Nine cards are numbered 1, 2, 2, 3, 3, 4, 6, 6, 6.Three of the nine cards are chosen and placed in a line, making a 3-digit number. Find how

many different numbers can be made in this way if the number is between 200 and 300.

Tell me answer in terms of permutation and combinations.

The first digit is 2

That leaves 5 unique digits (12346) to choose from, giving 5P2 = 20
But you have to add the 2 numbers with repeated digits: 233 and 266
total: 22 choices

We have 5 digits that are unique in which we have to chose from. We need to get two digits from five to get (5P2) numbers to be formed.
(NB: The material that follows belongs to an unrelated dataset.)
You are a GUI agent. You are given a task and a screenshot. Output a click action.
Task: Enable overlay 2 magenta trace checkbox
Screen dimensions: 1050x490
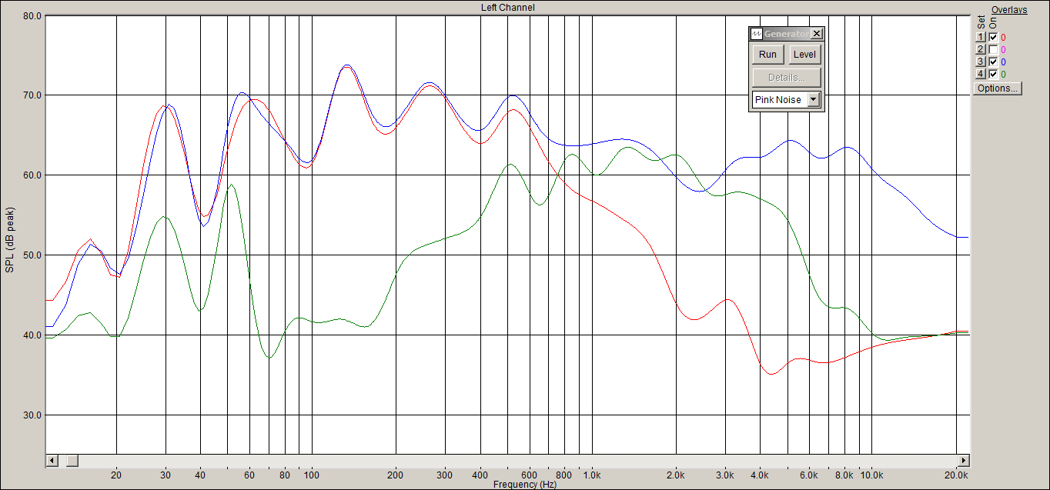click(993, 49)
We have two digits that are repeated in the range that is 6 and 3. and so we must add 2P2. in total we will have a total of 5P2+2P2 numbers formed. This sums to 22 numbers.

To solve this problem, we can use the principles of permutations and combinations.
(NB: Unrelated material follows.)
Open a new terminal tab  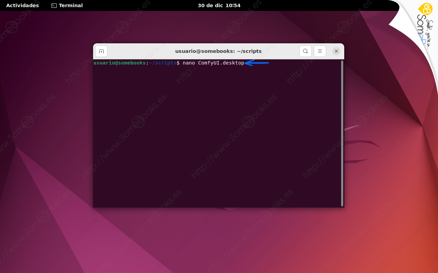coord(101,51)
First, let's determine the number of ways three cards can be chosen out of the nine available cards. This can be calculated using combinations. Since we are choosing three cards from nine without regard to their order, we can use the combination formula:

C(n, r) = n! / (r!(n - r)!)

In this case, n = 9 (number of available cards) and r = 3 (number of cards to be chosen). So, the number of ways to choose three cards is:

C(9, 3) = 9! / (3!(9 - 3)!) = 84

Now, let's calculate the number of possible three-digit numbers that can be formed using these three chosen cards.
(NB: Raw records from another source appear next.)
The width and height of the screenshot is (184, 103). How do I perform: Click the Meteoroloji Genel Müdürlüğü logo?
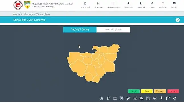27,5
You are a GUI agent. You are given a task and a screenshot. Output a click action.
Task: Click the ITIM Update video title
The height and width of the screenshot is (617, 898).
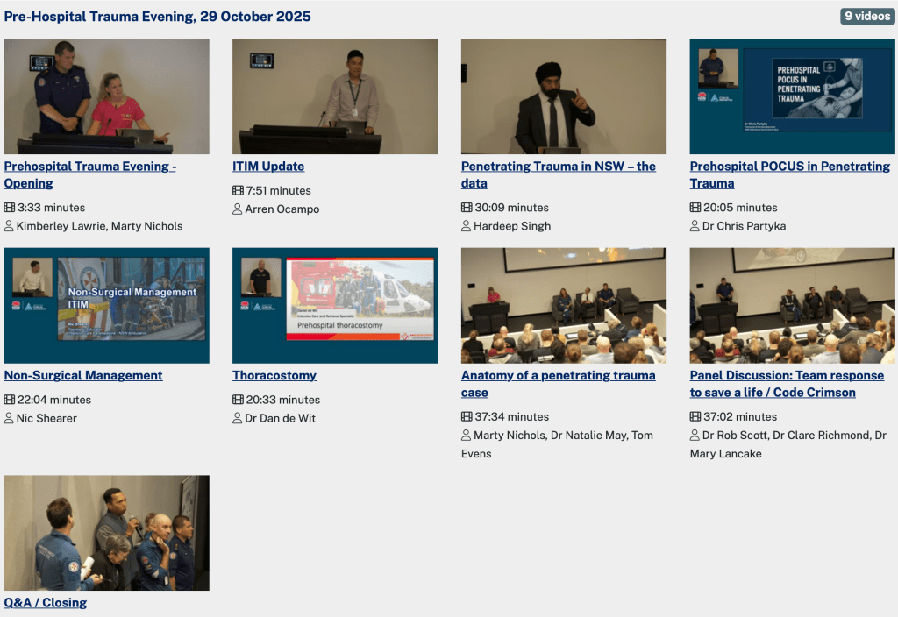tap(268, 167)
Since the order matters, we can use permutations. We have three digits to be arranged, so we can use the permutation formula:

P(n, r) = n!

In this case, n = 3 (number of digits) and r = 3 (number of digits to be arranged). So, the number of possible arrangements of three digits is:

P(3, 3) = 3! = 6

However, we need to consider that the chosen number must be between 200 and 300.

Since the hundreds digit can only be 2, we have fixed one digit. Now we have two digits left to arrange in the remaining two spots (tens and units places).

So, the number of possible arrangements without considering the restrictions is:

P(2, 2) = 2! = 2

To find the total number of different numbers that can be made within the given range, we multiply the number of ways to choose three cards (combinations) by the number of possible arrangements (permutations):

Total = C(9, 3) * P(2, 2) = 84 * 2 = 168

Therefore, there are 168 different numbers that can be made if the number is between 200 and 300 using the given set of nine cards.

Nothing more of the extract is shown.